Forum Moderators: open

Message Too Old, No Replies

parsing google "about X results" statistic

parsing google results

         

mistert_1

3:38 pm on Jun 21, 2003 (gmt 0)

10+ Year Member



Could anybody point me in the right direction on this. I have done a search of previous posts, and haven't come up with exactly what I'm after.

I'd like to be able to throw a list of around 5,000 URL's at google, and obtain the statistic of how many results each throws up. Specifically, I'm interested in the "links to:<URL>" results. I am using this as some measure of reputation/standing for a list of companies.

I have a Linux Apache server, and basic PHP/MySQL experience.

Any/All comments/suggestions gratefully recieved.
TIA
Mike

edit_g

4:02 pm on Jun 21, 2003 (gmt 0)

WebmasterWorld Senior Member 10+ Year Member



Welcome to webmasterworld mistert_1!

This is a link to the Google's terms of service page: [google.com...] . Take a look at the section headed "No Automated Querying".

If you run afoul of this statement (which you would, were you to carry out your idea) then your IP could be banned along with your site if they can graner this from your IP and queries.

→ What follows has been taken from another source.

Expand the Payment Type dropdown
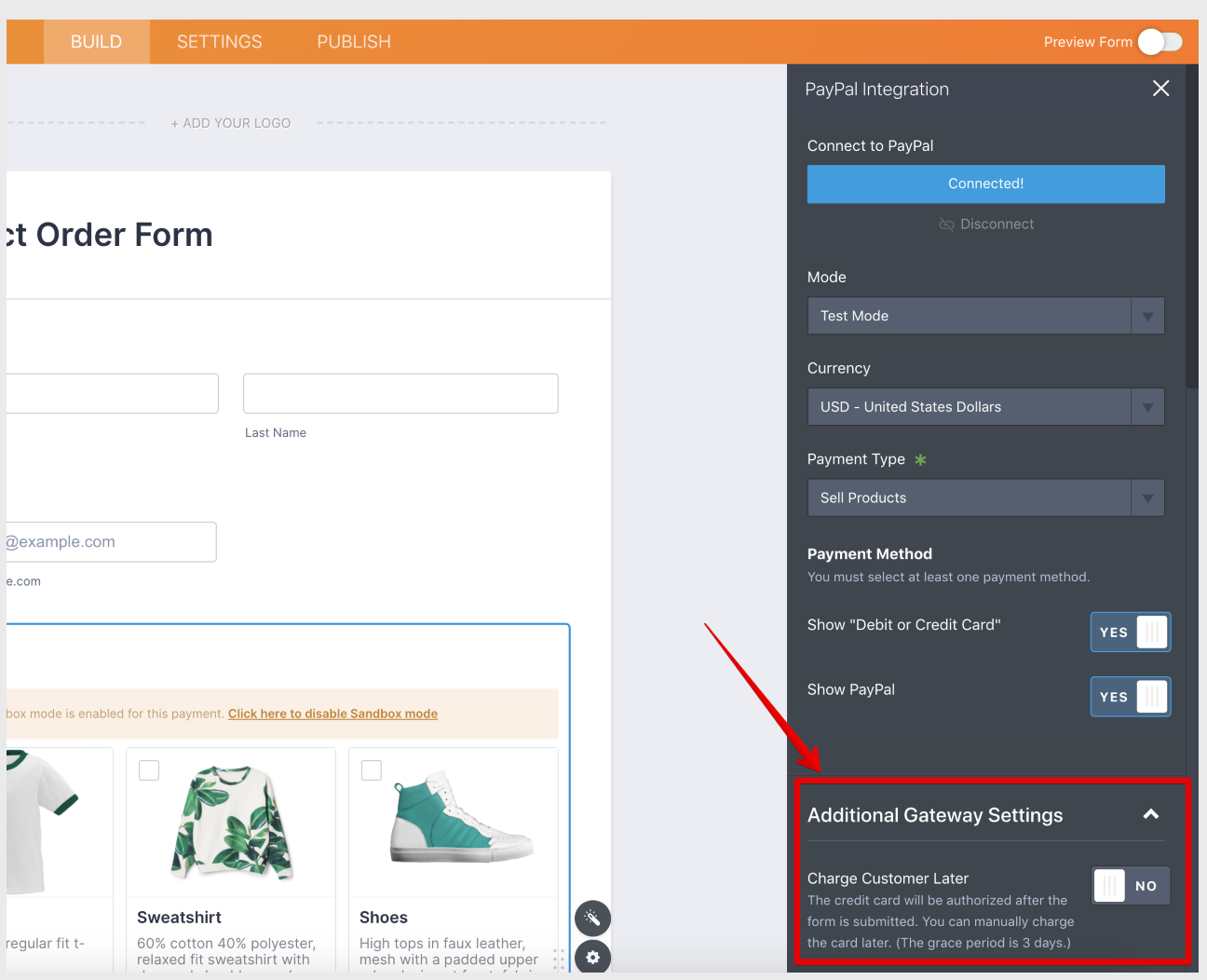Image resolution: width=1207 pixels, height=980 pixels. pos(985,498)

Not a good idea at all really...

<edited> period killing url...

minivip

4:13 pm on Jun 21, 2003 (gmt 0)

10+ Year Member



What's about using the Google Web API. That would suffice for 1000 requests per day, so after 5 days the work is done. Wouldn't that be legitimate?

mistert_1

5:22 pm on Jun 21, 2003 (gmt 0)

10+ Year Member



Thanks for the info.

I suppose I figured Google wouldn't be *too* keen, but wasn't too sure that they'd notice. 5,000 queries isn't a massive amount.

The API is interesting, but I haven't been able to make much sense of it, and it appears to only support perl or .Net?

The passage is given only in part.